Le non-renouvellement de la population s'accompagne aussi du vieillissement des pratiquants et l'âge moyen des pratiquants augmente.
Nous pourrions nous réjouir du fait que, contrairement à un sport de combat, les Aïkido-ka* peuvent pratiquer jusqu'à des âges avancés. Mais nous devrions nous inquiéter d'une pratique " aménagée ", démontrée par des " vieux ", qui ne séduit plus les jeunes générations.
Après le dernier des mohicans, le dernier samurai, y aura-t-il un dernier Aïkido-ka ?

Pour survivre en tant qu'art martial, l'Aïkido doit impérativement renouer avec ses techniques martiales. Il ne s'agit pourtant pas de revenir aux techniques ancestrales du Daïto Ryu Aïki Jujutsu, car autant pratiquer le Daïto Ryu, mais il s'agit de recentrer la pratique sur la martialité.

Une citation de Ô Senseï Moriheï Ueshiba est : " L'Aïkido, c'est Irimi et Atémi ". De nos jours, peu d'Aïkido-ka* sont formés aux Atémi*. Certains les évitent même, prétextant à juste titre qu'il est préférable de construire sa technique sans Atémi en privilégiant Ma-Aï et la gestion du déséquilibre. Car apprendre à réaliser les techniques sans Atémi, c'est inviter le pratiquant à respecter le principe pacifiste de l'Aïkido.
Mais pour se passer des Atémi, il est préférable de savoir les placer : nous pourrions bluffer, pourquoi pas si ça marche ! La meilleure menace l'est parce qu'elle demeure à l'état de menace. Mais que faire lorsqu'il faudra abattre ses cartes ? Avouer que l'on pratique un art martial sans martialité ?

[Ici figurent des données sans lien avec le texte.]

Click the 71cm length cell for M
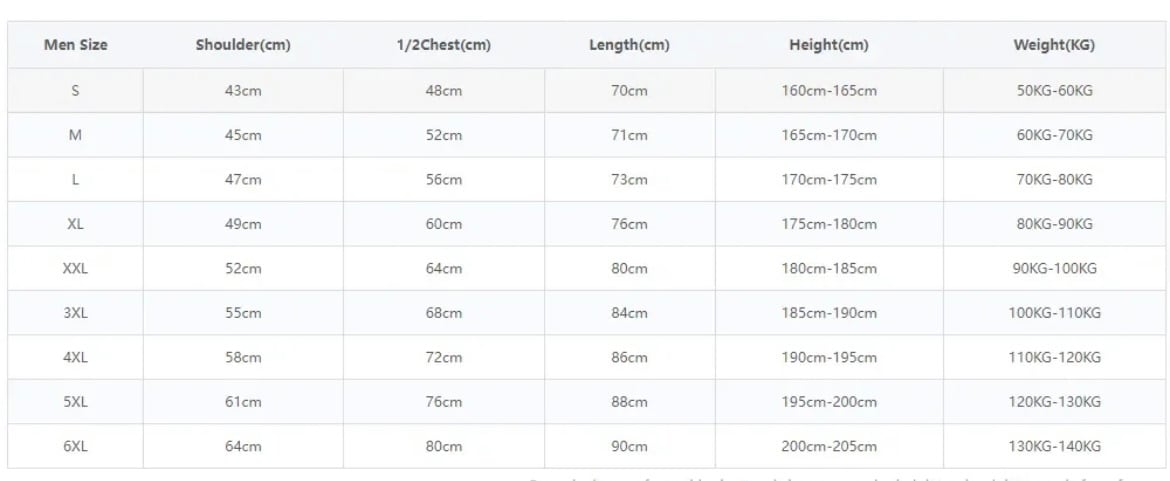This screenshot has height=481, width=1170. coord(629,135)
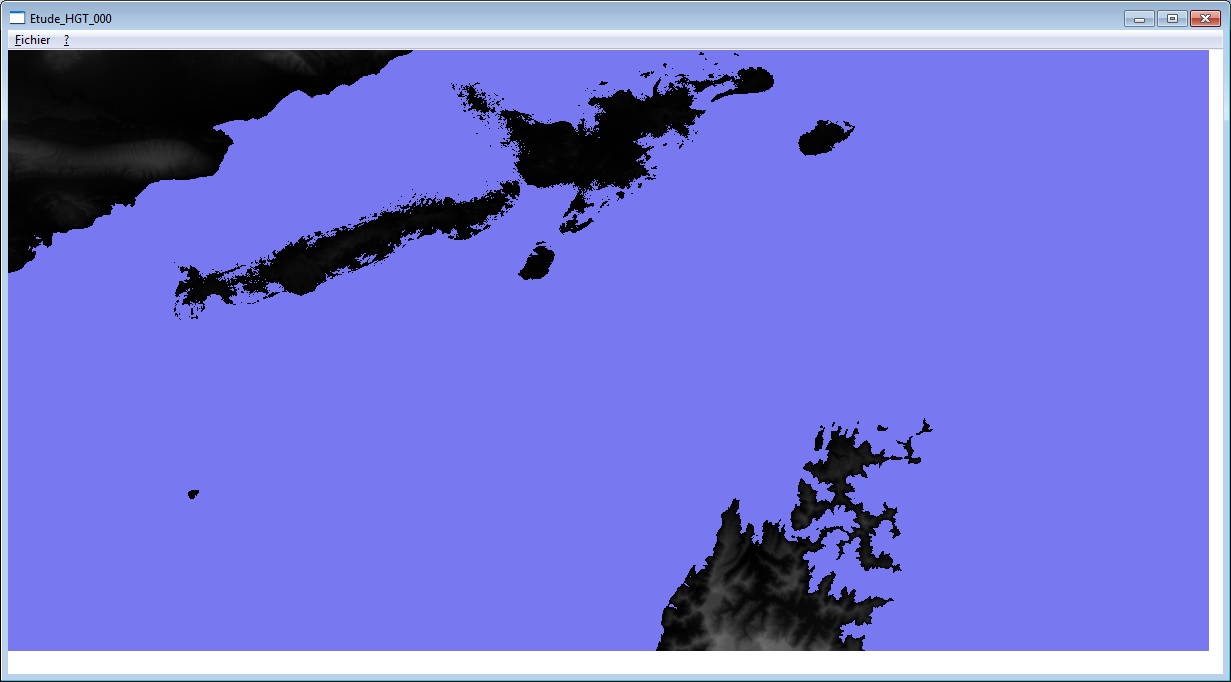Minimize the Etude_HGT_000 window
1231x682 pixels.
(x=1139, y=18)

J'ai parmi mes amis de bons Budo-ka* qui pratiquent un art martial cousin de l'Aïkido Aïkikaï. Leurs techniques remontent à celles des champs de bataille et leur recherche est orientée vers l'efficacité. Pas de travail en Suwari Waza (technique à genoux) car ne pas se relever sur le champ de bataille c'est mourir, pas d'immobilisations ou de contrôles mais une clef articulaire déstructurante car l'ennemi guette tout autour. Pourtant, et malgré cette recherche d'efficacité, leur pratique s'accompagne d'un grand respect du partenaire et on ne lui fait pas subir une technique s'il ne connaît pas le Ukemi associé (forme corporelle pour suivre et subir la technique qui peut être une brise-chute ou une descente au sol). Leur pratique ne fait donc pas subir de dommages corporels (sauf accident, ce qui est inhérent à toute discipline martiale ou sportive). Nous pouvons alors affirmer que la finalité reste pacifique : mais ne confondons pas finalité pacificatrice et pacifiste, la première recherche à établir la paix par la guerre si besoin, la seconde se refuse à toute violence.
L'Aïkido n'est pas pacifiste, il ne refuse pas la violence puisqu'il l'étudie pour tendre à l'annihiler.

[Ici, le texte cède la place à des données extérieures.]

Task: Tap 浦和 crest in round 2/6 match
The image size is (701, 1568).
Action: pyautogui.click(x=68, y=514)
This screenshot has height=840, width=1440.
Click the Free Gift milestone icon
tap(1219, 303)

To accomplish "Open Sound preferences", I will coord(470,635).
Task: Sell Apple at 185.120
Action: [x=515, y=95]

Les techniques de l'Aïkido ont une volonté pacificatrice : ne pas subir de dommage et ne pas en faire subir pour tendre vers la paix. Aussi les techniques sont orientées vers le contrôle des articulations plutôt que leur destruction : Ikkyo recherche le contrôle du coude plutôt que son amrlock. Aussi celui qui maîtrise Ikkyo pourra décider de préserver ou détruire. Au pied du mur, la forme technique privilégiera la préservation mainte fois travaillée.

Cependant, si nous exécutions des formes techniques en incohérence avec les arts du combat, alors nous ne serions que dans la position de subir les attaques d'un attaquant qui, en situation de conflit, fera fi de toute considération philosophique.

Pour recentrer les techniques de l'Aïkido vers la martialité, il faut faire un tri parmi toutes les formes proposées et exclure, ou du moins repositionner, celles qui sont des exercices visant à développer des qualités, pour privilégier au travers des formes de base et de leurs applications (et uniquement si elles sont cohérentes) le développement de ces qualités.

Nous sommes les héritiers et les gardiens des techniques martiales de l'Aïkido. Que léguerons-nous aux prochaines générations ?

* les mots japonais ne se déclinent ni en genre ni en nombre, je les écrits au singulier.